I am trying to preform find and replace on docx files, whilst still maintaining formatting.

From reading up on this, the best way seems to be preforming the find/replace on the xml file of the document.

I can load in the xml file and find/replace on it, but unsure how to write it back.

docx:

Hello {text}!

python:

import zipfile

zip = zipfile.ZipFile(open('test.docx', 'rb'))
xmlString = zip.read('word/document.xml').decode('utf-8')
xmlString.replace('{text}', 'world')
user3972986
  • 490
  • 1
  • 5
  • 14

3 Answers3

0

You're really going to want to use a library for reading/writing docx files rather than trying to just deal with them as raw XML. A cursory search came up with the pypi module docx but I haven't used this module so I can't endorse it: https://pypi.python.org/pypi/docx/0.2.4

I've had the (unfortunate) experience of dealing with the manipulation of MS Office documents from other programming languages, and spending the time to find good libraries really paid off.

The old saying goes "don't reinvent the wheel" and I think that's definitely true when manipulating non-trivial file formats. If a somewhat mature library exists to do the job, use it!

davecom
  • 1,499
  • 10
  • 30
  • Thanks for your response. I have used docx before but from my experience it does not carry over the formatting – user3972986 Nov 19 '15 at 13:03
  • There appear to be several other candidate libraries like `python-docx` and `docx_replace` seems especially appropriate to your needs. I would spend the time researching them. – davecom Nov 19 '15 at 13:05
  • python-docx does not carry over the formatting either. I have never tried docx_replace. Will give it a go – user3972986 Nov 19 '15 at 13:16
0

You would need to replace the file in the zip archive. There is no "simple" way of achieving this. The following is a question that should help:

overwriting file in ziparchive

Community
  • 1
  • 1
shahvishal
  • 171
  • 4
0

What you are trying is dangerous, because you are processing a high lever docx file at a lower level. If you really want to do it, just use the hints from overwriting file in ziparchive as suggested by @shahvishal.
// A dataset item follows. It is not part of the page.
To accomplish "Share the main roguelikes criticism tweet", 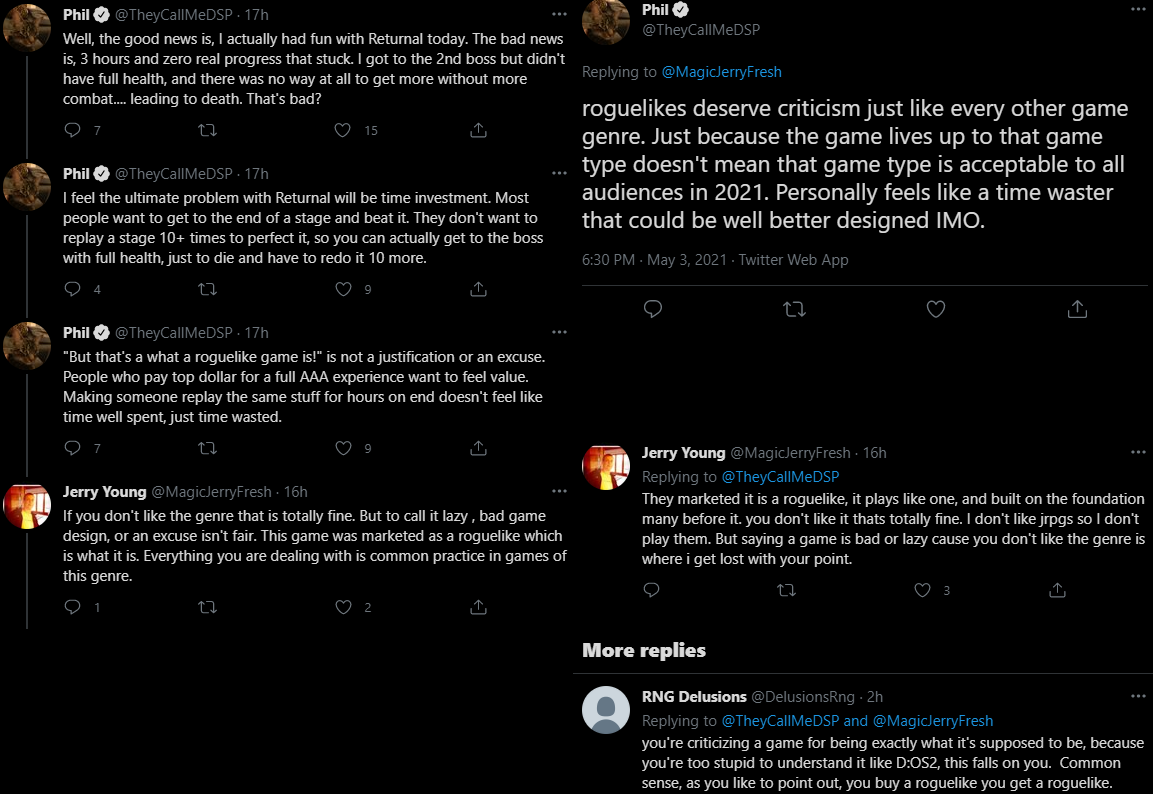I will click(1077, 309).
But unless you fully know all the details of docx format, my advice is : do not do that. Suppose there is for any reason in an internal field or attribute the string {text}. You are likely to change the file in an unexpected way leading immediately or even worse later to the destruction of the file (Word being no longer able to process it).

If you do your processing on a Windows machine with an installed word, you certainly could try to use automation to process the file with Microsoft Word. Unfortunately, I only did that long time ago and cannot give useful links. You will need:

  • general knowledge on pywin30 module
  • sufficient knowledge on the Automation interface of MS/WORD. Hopefully, its documentation is nice with many examples provided you have a full installation of Microsoft Office including macro help
Community
  • 1
  • 1
Serge Ballesta
  • 143,923
  • 11
  • 122
  • 252